Whilst the Emperor Napoleon thus announced in Europe the interpretation
which it suited him to put upon the events of Spain, and whilst the new
king, leaving Bayonne on the 9th July, was planting his foot upon his new
territory, the whole of Spain, from north to south, from east to west, was
in a blaze.

After the departure of the Bourbon princes for Bayonne, the popular
agitation and uneasiness in Madrid became extreme, and gradually extended
to the more remote provinces, and into the depths of the old Spanish race,
honorable and proud, still preserving in their fields their ancestral
qualities. "Trust neither your honor nor your person to a Spanish Don,"
was said to M. Guizot by a man who learned to form severe judgment upon
them during several revolutions; "trust all that is dearest to you to a
Spanish peasant." In spite of the emperor's assertions, all the great
lords were not favorable to the King Joseph. In the country, the peasants
had risen in a body, and the burgesses did the same in the towns.

Carthagena was the first town to give the example of revolt. On the 22nd
May, at the news of the abdication of the two kings, published in the
journals of Madrid on the 20th, the people shouted in the streets, "Long
live Ferdinand VII.!" and Admiral Salcedo, who was preparing to convey the
Spanish fleet to Toulon, was arrested. The arms shut up in the arsenals
were distributed among the populace. A Junta was immediately formed.
Murcia and Valencia followed the example of Carthagena. The people, roused
by the preaching of a monk, Canon Calvo, killed the Baron Albulat, a "lord
of the province," who was in vain defended by another monk, called Rico.
The French who lived in Valencia had taken refuge in the citadel, but
being persuaded to come out, they were quickly massacred to the last man.
This first ebullition of popular fury was followed by the horror of all
respectable people. In spite of himself, Count Cerbellon was put at the
head of the insurrection. Everybody took arms, and waited for the arrival
and vengeance of the French soldiers.

All the provinces rose in insurrection one after another. The most
apathetic waited for St. Ferdinand's Day; and on the 30th May, at
daybreak, before the saint's flag was displayed in the streets, in
Estremadura, at Granada, and Malaga, the shouts of the populace proclaimed
King Ferdinand VII. Blood was shed everywhere, with an atrocious display
of cruelty. The magistrates, or gentlemen, who attempted to stop a
dangerous rising were massacred. The Asturias had shuddered at the first
report of the abdication; the Junta of Oviedo proclaimed a renewal of
peace with England, and sent delegates to London. The clergy succeeded in
protecting the lives of two Spanish colonels who had opposed the
insurrection of their troops. In Galicia the honorable efforts of Captain-
General Filangieri cost him his life; after accepting, with regret, the
presidency of the Junta, when he attempted to maintain order amongst the
insurgents he was killed in the street. Valladolid obliged the Captain-
General, Don Gregorio de la Cuesta, to take a part in the rising of the
populace. At the first sign of resistance shown by the old soldier, they
erected a gibbet under his windows. Burgos, occupied by Marshal Bessières,
remained quiet, but Barcelona attempted an insurrection. The Catalans were
armed to the teeth, and, on General Duhesme threatening to set fire to the
town, the more violent of them escaped to places which were less
threatened. Saragossa had placed at the head of its heroic population Don
Joseph Palafox de Melzi, an amiable young man, well known in his own
country. He summoned the Cortes of the province, and ordered a general
rising of the population of Aragon. On the confines of Navarre, almost
under the eyes of the French army, Santander and Logrono formed an
insurrection. The Castilles, with their vast open plains, and their
proximity to the French Government, showed only a silent agitation,
without yet attempting an insurrection. Murat was ill--frequently
delirious; but General Savary watched over Madrid: the capital awaited its
new master.

REQUIRED TASKS:
**1.** In the passage on the Spanish insurrections, which town was the first to revolt?
**2.** Say whether each statement agrees with the passage on the Spanish insurrections. Answer yes or no, and quote the words of the passage that decide it.
(a) Burgos remained quiet while Marshal Bessières occupied it.
(b) The Castilles openly rose in insurrection.
(c) The Junta of Oviedo sent delegates to Paris.

LISTED RECORDS:
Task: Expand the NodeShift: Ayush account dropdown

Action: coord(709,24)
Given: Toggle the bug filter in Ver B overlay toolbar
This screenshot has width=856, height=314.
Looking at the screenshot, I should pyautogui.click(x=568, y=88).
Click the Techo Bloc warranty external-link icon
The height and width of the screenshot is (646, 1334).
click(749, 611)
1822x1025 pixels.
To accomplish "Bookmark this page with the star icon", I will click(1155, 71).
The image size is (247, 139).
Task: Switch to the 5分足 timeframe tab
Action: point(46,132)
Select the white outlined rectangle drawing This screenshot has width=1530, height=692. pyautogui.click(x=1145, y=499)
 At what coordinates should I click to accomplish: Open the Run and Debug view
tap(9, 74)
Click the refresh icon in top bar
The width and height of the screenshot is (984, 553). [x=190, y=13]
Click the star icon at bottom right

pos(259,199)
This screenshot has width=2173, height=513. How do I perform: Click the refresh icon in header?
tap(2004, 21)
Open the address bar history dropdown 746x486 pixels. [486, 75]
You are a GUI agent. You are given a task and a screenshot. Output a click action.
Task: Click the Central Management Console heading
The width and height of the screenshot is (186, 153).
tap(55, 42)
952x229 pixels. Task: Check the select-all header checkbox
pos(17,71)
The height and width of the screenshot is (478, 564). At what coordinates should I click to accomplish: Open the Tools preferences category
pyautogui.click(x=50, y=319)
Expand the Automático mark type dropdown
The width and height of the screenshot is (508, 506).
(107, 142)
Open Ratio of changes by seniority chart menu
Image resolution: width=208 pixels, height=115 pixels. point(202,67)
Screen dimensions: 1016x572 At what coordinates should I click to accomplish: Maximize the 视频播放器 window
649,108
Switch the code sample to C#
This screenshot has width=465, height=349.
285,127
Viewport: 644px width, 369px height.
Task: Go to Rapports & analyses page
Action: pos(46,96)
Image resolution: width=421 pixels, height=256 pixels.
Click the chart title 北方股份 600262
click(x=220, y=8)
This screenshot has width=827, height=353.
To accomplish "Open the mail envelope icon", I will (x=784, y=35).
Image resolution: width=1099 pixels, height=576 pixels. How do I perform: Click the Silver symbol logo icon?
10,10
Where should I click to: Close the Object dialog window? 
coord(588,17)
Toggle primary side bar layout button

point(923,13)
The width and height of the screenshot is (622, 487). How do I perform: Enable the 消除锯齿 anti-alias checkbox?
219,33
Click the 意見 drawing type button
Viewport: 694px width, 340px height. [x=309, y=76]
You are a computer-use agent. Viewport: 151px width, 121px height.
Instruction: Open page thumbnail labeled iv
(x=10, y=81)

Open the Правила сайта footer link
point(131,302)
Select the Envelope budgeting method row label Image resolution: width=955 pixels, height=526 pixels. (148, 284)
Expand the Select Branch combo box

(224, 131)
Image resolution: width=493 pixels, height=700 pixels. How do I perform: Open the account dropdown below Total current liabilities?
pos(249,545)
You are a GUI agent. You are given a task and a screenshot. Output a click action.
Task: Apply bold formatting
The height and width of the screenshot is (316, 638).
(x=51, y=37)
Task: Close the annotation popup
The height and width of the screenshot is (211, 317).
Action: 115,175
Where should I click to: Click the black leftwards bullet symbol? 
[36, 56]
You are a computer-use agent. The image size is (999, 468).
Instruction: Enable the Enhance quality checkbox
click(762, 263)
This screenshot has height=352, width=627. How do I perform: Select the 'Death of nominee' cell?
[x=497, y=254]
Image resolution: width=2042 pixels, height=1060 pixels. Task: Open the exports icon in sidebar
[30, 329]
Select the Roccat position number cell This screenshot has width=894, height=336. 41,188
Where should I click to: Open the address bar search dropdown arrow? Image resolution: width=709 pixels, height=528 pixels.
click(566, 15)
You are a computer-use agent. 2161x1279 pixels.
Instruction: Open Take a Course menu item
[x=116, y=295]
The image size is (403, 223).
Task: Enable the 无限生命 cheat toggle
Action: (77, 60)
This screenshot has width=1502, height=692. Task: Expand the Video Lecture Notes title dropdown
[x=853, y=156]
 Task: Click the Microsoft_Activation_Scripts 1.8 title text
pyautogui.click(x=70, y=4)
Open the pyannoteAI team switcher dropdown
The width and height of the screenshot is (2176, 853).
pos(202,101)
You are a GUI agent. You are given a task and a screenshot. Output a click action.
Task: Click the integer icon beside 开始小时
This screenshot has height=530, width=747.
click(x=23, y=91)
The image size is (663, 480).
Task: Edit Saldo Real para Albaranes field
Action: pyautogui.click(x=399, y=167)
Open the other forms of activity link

FULL SOLUTIONS:
**1.** Carthagena

**2.**
(a) Yes: "Burgos, occupied by Marshal Bessières, remained quiet"
(b) No: "showed only a silent agitation, without yet attempting an insurrection"
(c) No: "sent delegates to London"